Humans are a completely insignificant form of life on planet Earth. Of all living things including bugs, worms, trees, and animals, humans make up about 0.1 percent of it- that is less than one half of one half of one percent, yet, humans have been the most dominating and destructive thing to ever happen to this planet.

A new assessment of all life on the planet has estimated that the 7.6 billion people on Earth make up for a mere 0.01%, but since the beginning of civilisation, humans alone have wiped out about 83 percent of all mammals in the wild and about half the plant species that ever existed. The only animals that seem to thrive are the livestock kept by humans for consumption, reports the Guardian.

Of all the mammals on Earth, a staggering 60 percent is livestock and even they are mostly only cattle and pigs. Humans make up 36 percent of the mammal population and a paltry 4 percent are mammals. So, humans and the food we eat makes up 96 percent of mammalian life on the planet.

As for birds, farmed poultry makes up 70 percent of all birds with only 30 percent being truly wild.
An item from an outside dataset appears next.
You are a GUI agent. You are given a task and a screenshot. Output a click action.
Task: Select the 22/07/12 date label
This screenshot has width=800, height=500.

"I was shocked to find there wasn't already a comprehensive, holistic estimate of all the different components of biomass," said Prof Ron Milo, at the Weizmann Institute of Science in Israel, who led the work.

"I would hope this gives people a perspective on the very dominant role that humanity now plays on Earth," he added.
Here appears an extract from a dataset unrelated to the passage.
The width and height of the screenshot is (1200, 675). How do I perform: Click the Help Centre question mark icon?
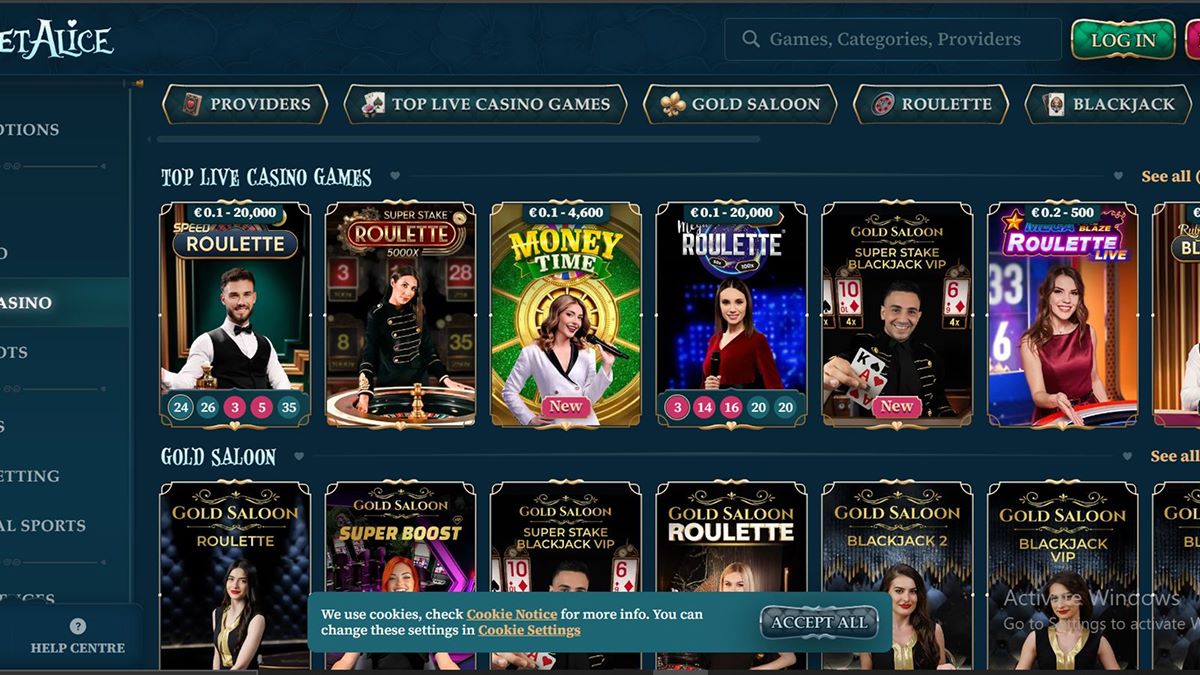click(78, 626)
This new study, notes the report, is the first time attempt to comprehensively estimate the "weight of every class of living creature". It has, as a result also overturned several long-held assumptions about life on Earth. Bacteria, for example, is a major life form and makes up about 13 percent of all life. Other living creatures like animals, insects, fungi, fish, and mammals make up only five percent of Earth's biomass.
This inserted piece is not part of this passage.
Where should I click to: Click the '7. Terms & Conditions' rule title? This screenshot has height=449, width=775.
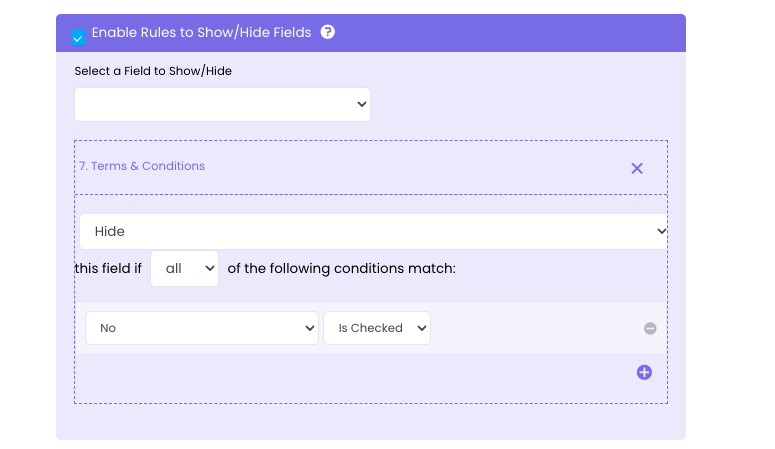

cattle makes up about 60% of all mammal life on Earth- the rest of it was killed offWikimedia Commons

A big surprise came from a BBC's documentary series Blue Planet-II, where the oceans of the world, was revealed to contain only one percent of the planet's biomass. Most life on Earth is land-based, but one-eighth of it is bacteria, buried deep underground.

By simple weight measures, humans are puny. Just the viruses alone weigh three times more than all homo sapiens, worms also weigh three times more than humans, fish weigh 12 times more than people, and fungi about 200 times.

In spite of this, human domination is near absolute. In fact, human activity has triggered what scientists believe is the sixth mass extinction event since life began on the planet, because of the way humans seem to make way for development by destroying wild habitats. In just the last 50 years, the Earth has lost about half its animals.

"It is definitely striking, our disproportionate place on Earth," said Milo. "When I do a puzzle with my daughters, there is usually an elephant next to a giraffe next to a rhino. But if I was trying to give them a more realistic sense of the world, it would be a cow next to a cow next to a cow and then a chicken."